Critics’ Picks

Olivier Pin-Fat, Woman in Bar. Bangkok, October 2009, gelatin silver print, 20 x 16.”

Olivier Pin-Fat, Woman in Bar. Bangkok, October 2009, gelatin silver print, 20 x 16.”

Bangkok

Olivier Pin-Fat

Kathmandu Photo Gallery
87 Pan Road
January 29–May 2, 2010

Photographic representations of Bangkok usually tend toward one of two poles: seamy or spiritual. The satiric online magazine notthenation.com recently ran a fake-news item about CNN ordering its correspondents to report on current political unrest in Bangkok from outside the “Super Pussy” bar––the joke being that international media coverage typically and gratuitously references this country’s famous sex industry. On the other hand, the tourism authority of Thailand and any number of local photographers and publishers portray Thailand as halcyon, full of Buddhist architecture and enriching experiences.

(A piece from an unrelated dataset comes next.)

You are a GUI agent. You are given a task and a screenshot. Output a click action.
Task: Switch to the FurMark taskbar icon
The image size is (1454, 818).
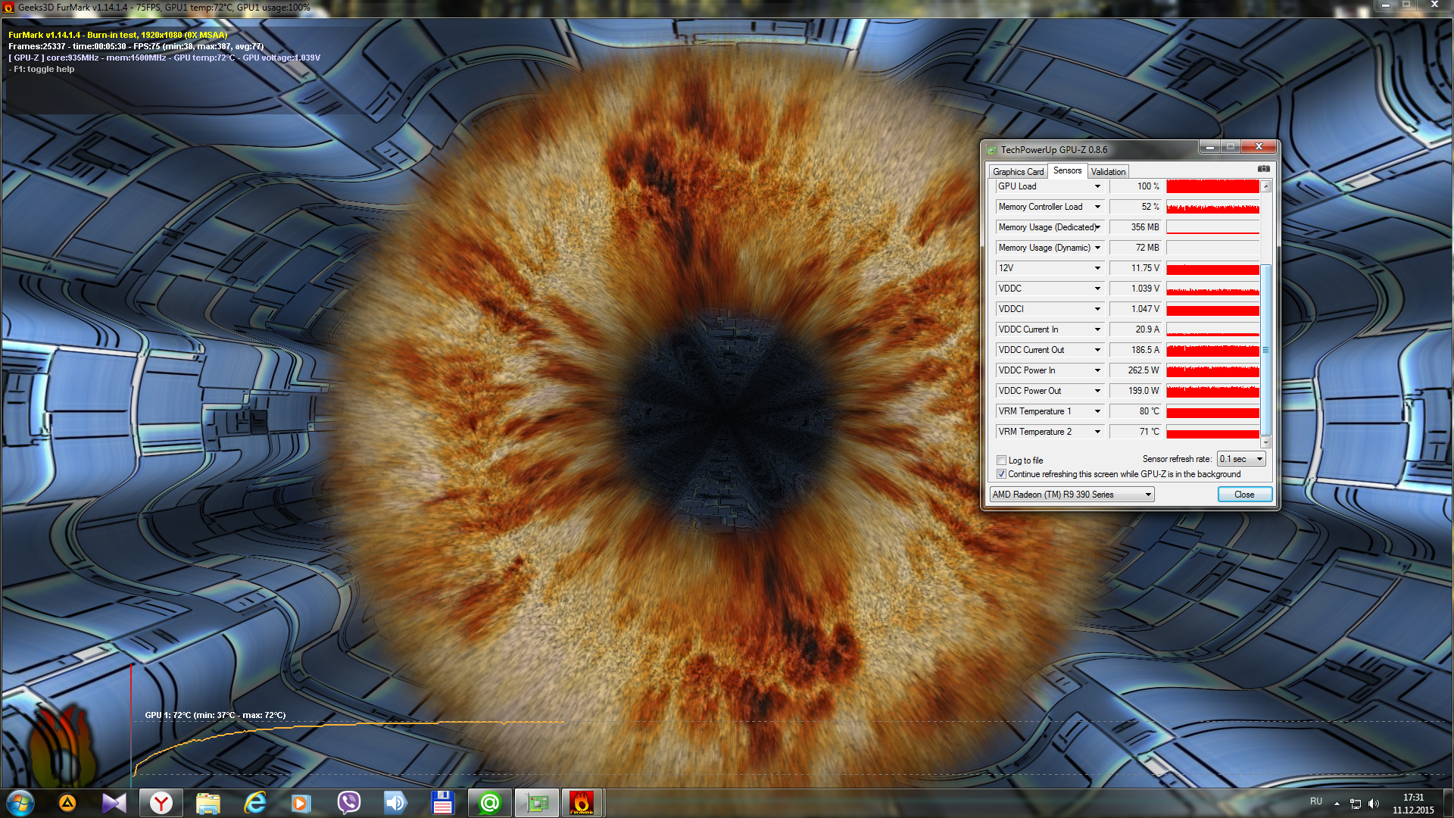click(x=582, y=803)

Olivier Pin-Fat’s installation at Kathmandu explodes this predominant polar opposition through gritty yet ethereal photographs. Inspired by the city’s urban infrastructure and its marginal denizens, the artist’s vision of a netherworld also has an animistic quality. Shots of derelict urban spaces, sex workers, a densely populated market, and a recurring image of a wrinkled old man in reverie are deeply inflected with a sense of otherworldly significance.

Pin-Fat manipulates his film by over- and underexposing it, which heightens the impact of his work while giving it the implication of the fleeting or momentary. Ultimately, these images seem unanchored from the context of an alienated and alienating Bangkok; they appear mysterious, thus making the city uncanny and temporarily unfamiliar.